BRANO FORNITO:
L’affermazione del capitalismo finanziario di questi ultimi decenni ha generato una mutazione antropologica che si basa su una mentalità economicista che ha plasmato un nuovo lessico nelle Democrazie occidentali.

La realtà che viviamo oggi è quella di una società economicista globale che ha sostituito, al mito illuminista del progresso, lo schema aziendale dello sviluppo, determinando uno slittamento pericoloso intorno all’idea stessa di formazione intellettuale, e di conseguenza dell’istruzione scolastica.

Questo aspetto teorico è connesso al fraintendimento che le Democrazie occidentali hanno perpetrato nel corso di questi anni nelle varie riforme scolastiche che sono state elaborate dai governi, e che oggi vediamo compiersi anche in Spagna. I politici contemporanei hanno, via via, reso i programmi d’insegnamento sempre più aderenti al mondo del lavoro, alle professioni, all’adattamento dello studente alle proprie inclinazioni di base. Questa visione della scuola è un ritorno indietro al tempo in cui l’istruzione era intesa come il ciclo di formazione di un servo di bottega e non, come lo intesero gli illuministi, la formazione di un cittadino autonomo e consapevole.

DATI FORNITI:
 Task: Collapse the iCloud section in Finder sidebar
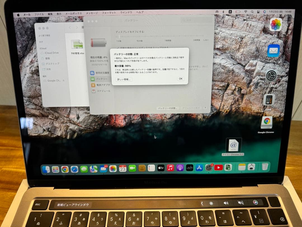pos(43,48)
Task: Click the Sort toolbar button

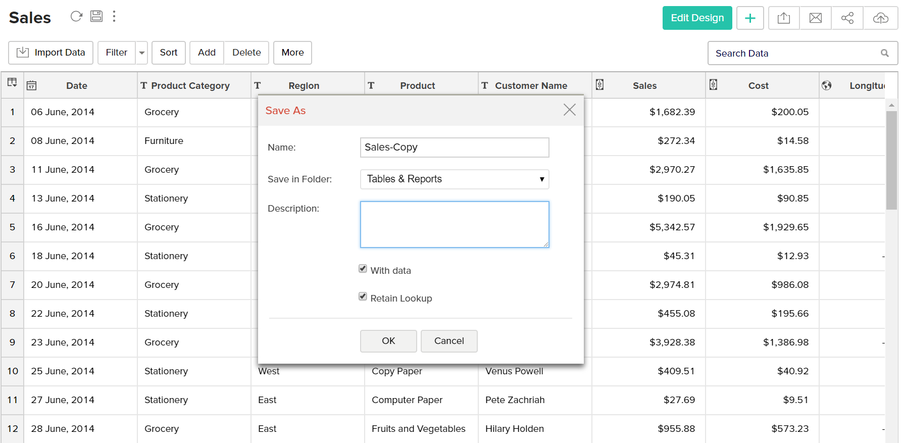Action: tap(169, 53)

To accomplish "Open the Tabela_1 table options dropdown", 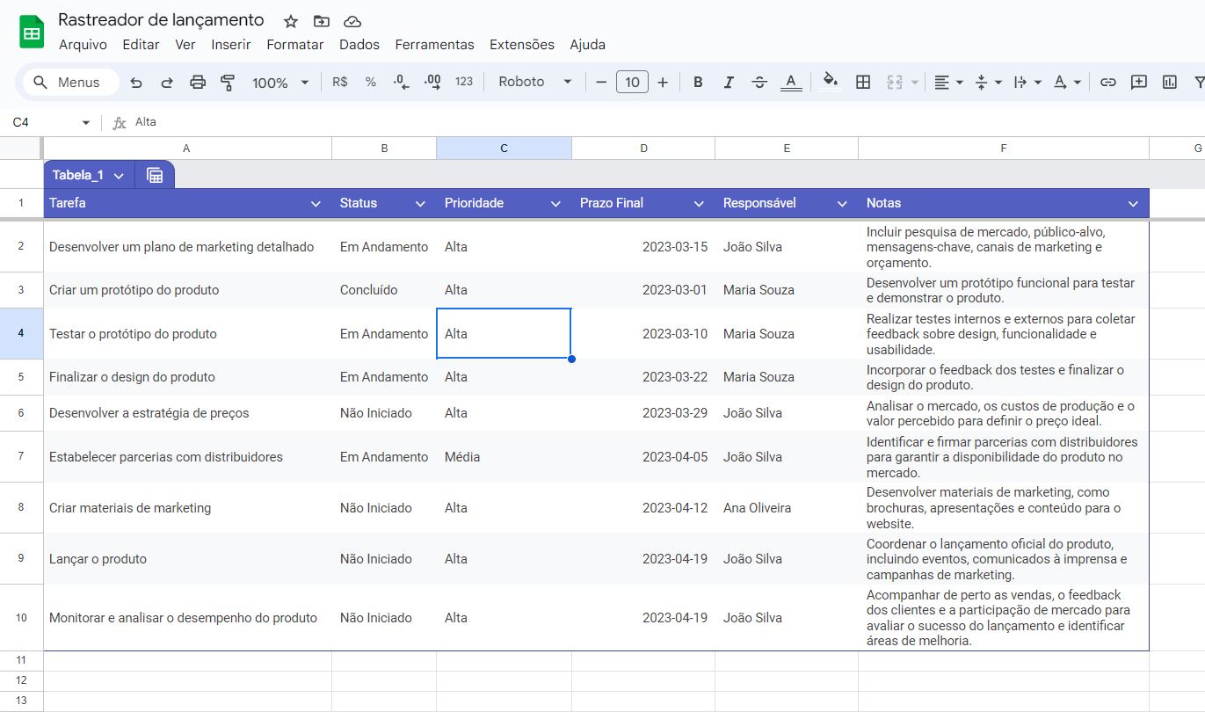I will 118,176.
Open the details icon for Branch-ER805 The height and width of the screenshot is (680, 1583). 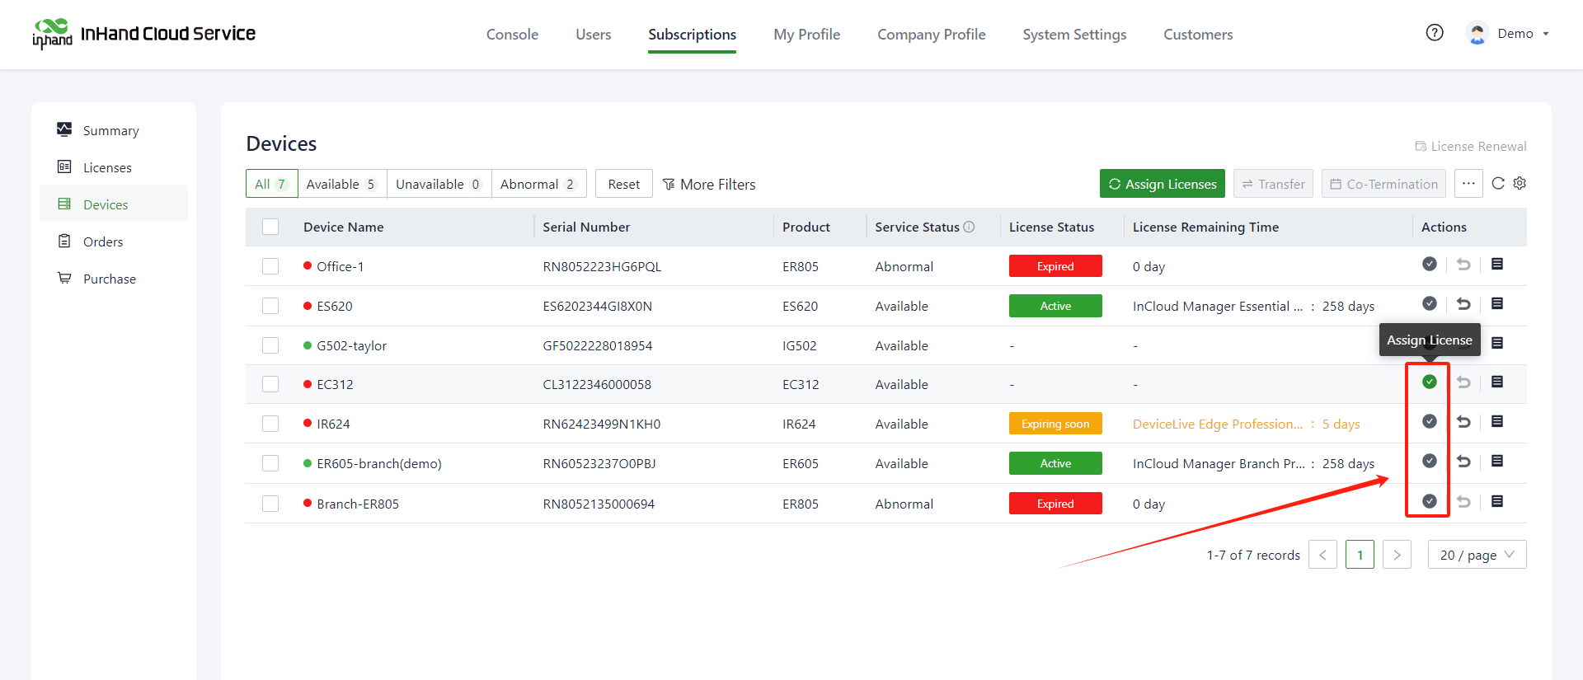pos(1497,501)
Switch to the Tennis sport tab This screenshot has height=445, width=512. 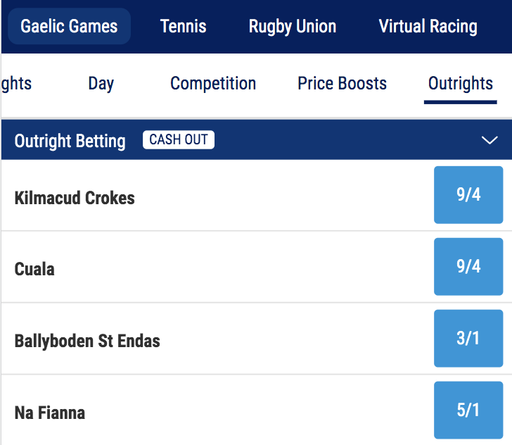tap(184, 27)
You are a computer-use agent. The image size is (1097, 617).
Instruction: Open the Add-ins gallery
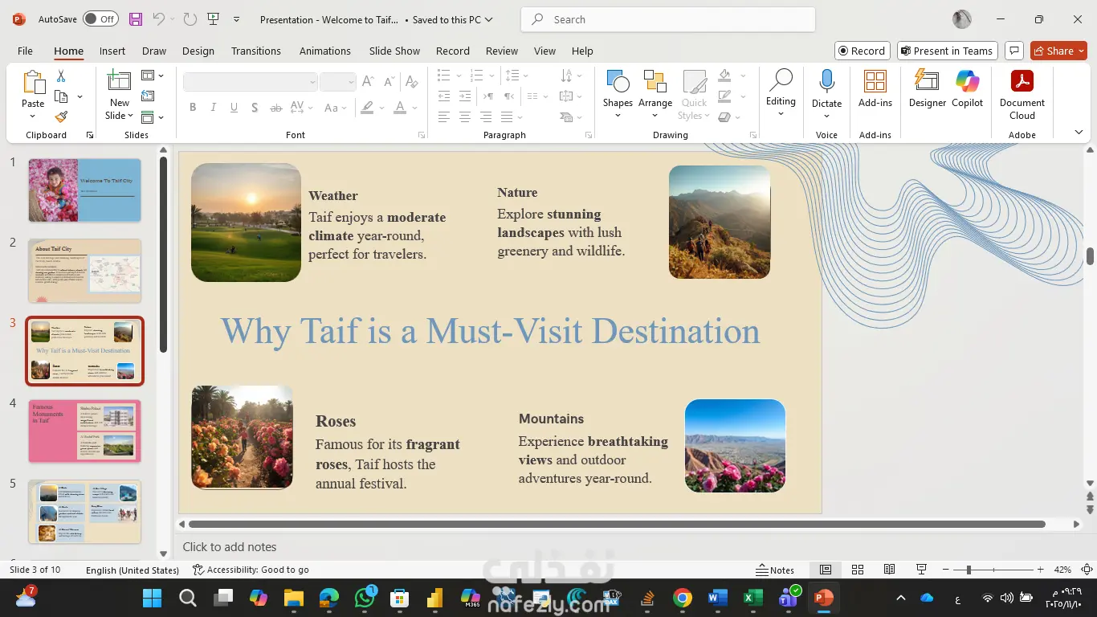(x=875, y=88)
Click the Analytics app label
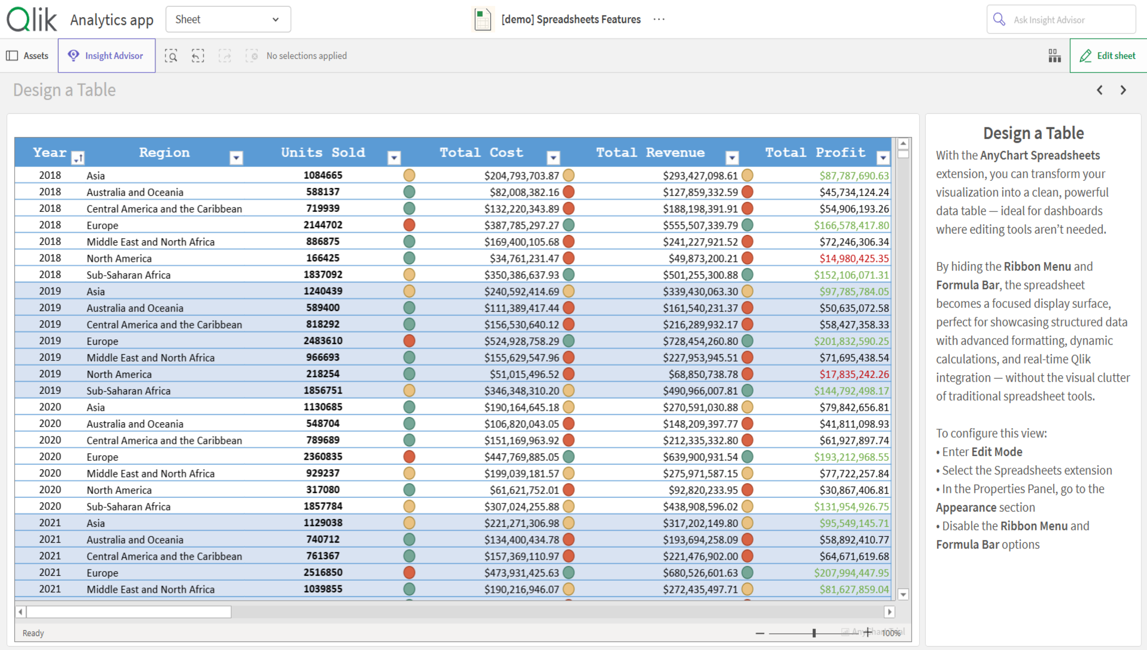1147x650 pixels. click(x=112, y=20)
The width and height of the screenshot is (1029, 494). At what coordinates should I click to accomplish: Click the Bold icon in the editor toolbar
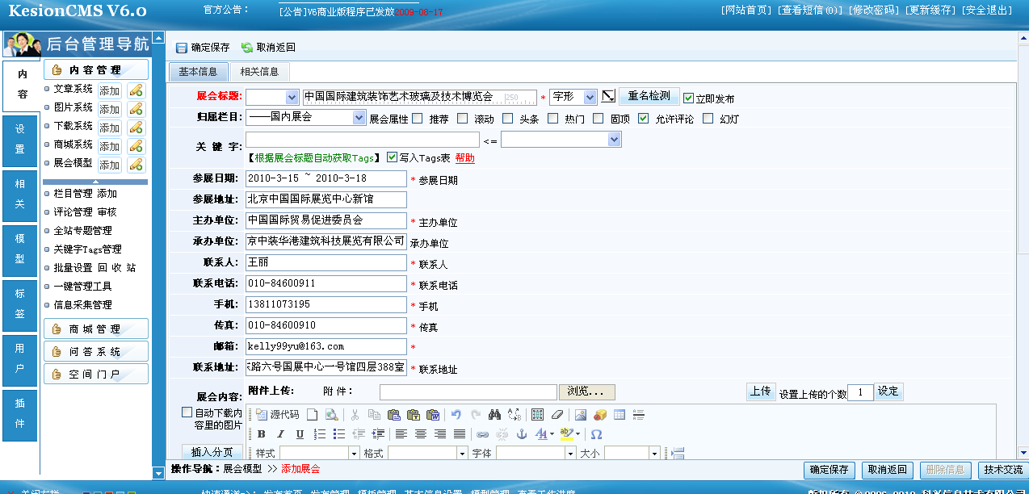pos(261,434)
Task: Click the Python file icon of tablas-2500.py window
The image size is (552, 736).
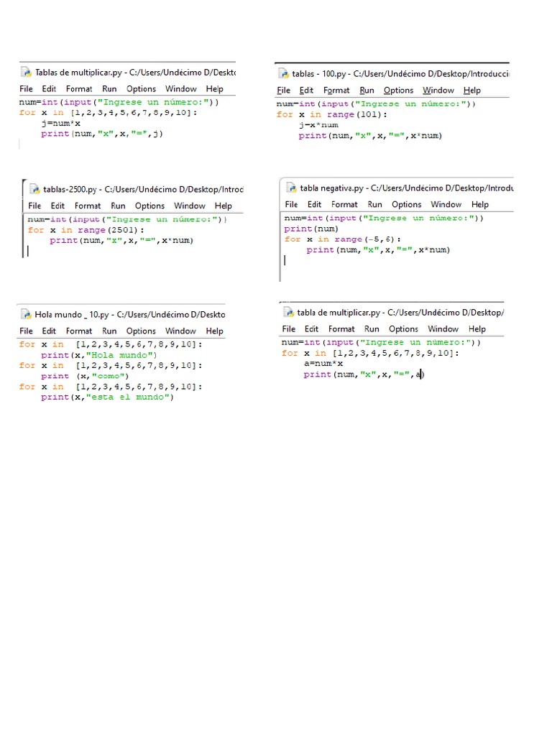Action: pyautogui.click(x=35, y=189)
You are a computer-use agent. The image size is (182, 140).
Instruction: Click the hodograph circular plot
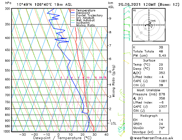(149, 25)
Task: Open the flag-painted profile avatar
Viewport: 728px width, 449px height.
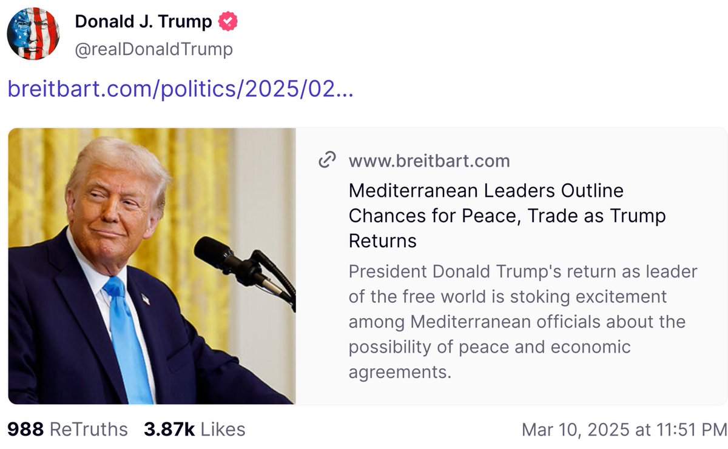Action: point(33,34)
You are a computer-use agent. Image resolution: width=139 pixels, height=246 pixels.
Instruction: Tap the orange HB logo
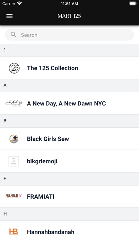[13, 232]
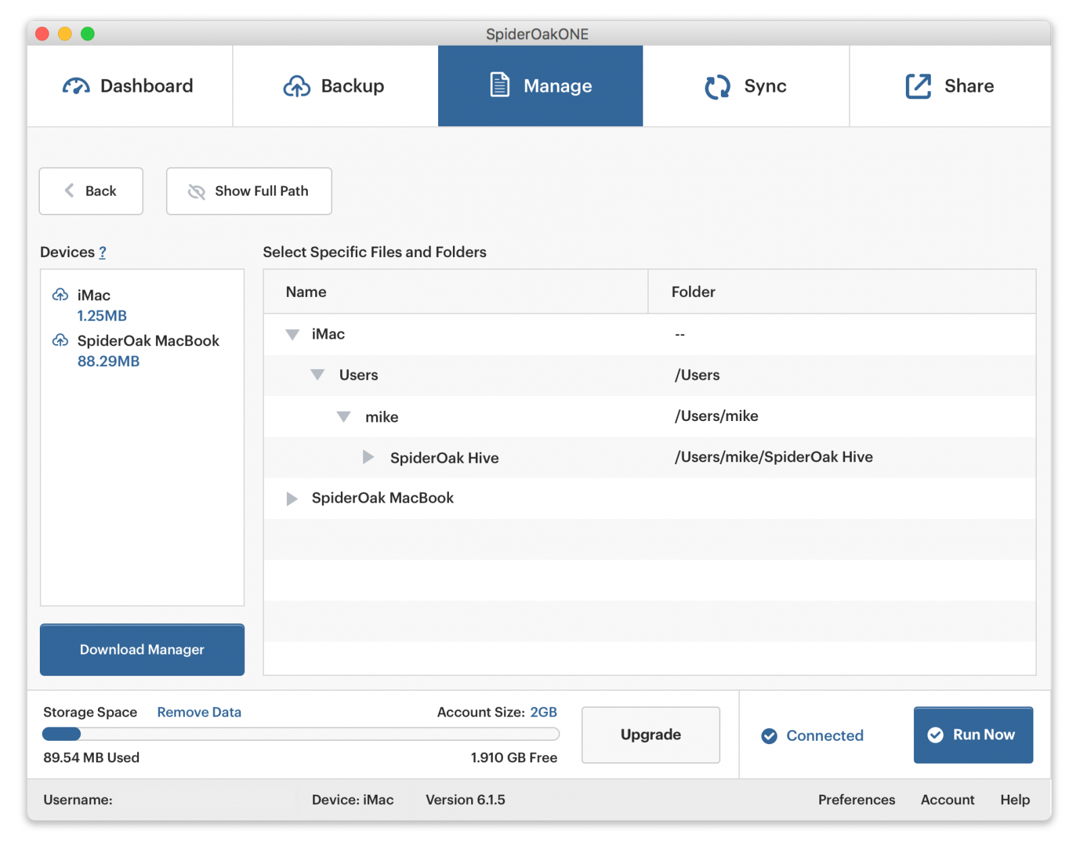Collapse the mike folder
Screen dimensions: 1080x842
[x=344, y=417]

ESERCIZIO:
Riscrivi in forma più breve il paragrafo del brano che comincia con «Questo aspetto teorico», conservandone i fatti principali.

RISPOSTA:
Questo aspetto teorico si lega a un fraintendimento delle Democrazie occidentali nelle riforme scolastiche dei governi, oggi in corso anche in Spagna. I politici hanno adattato sempre più i programmi al mondo del lavoro, alle professioni e alle inclinazioni di base dello studente. È un ritorno all'istruzione come formazione di un servo di bottega, invece che di un cittadino autonomo e consapevole, come la intendevano gli illuministi.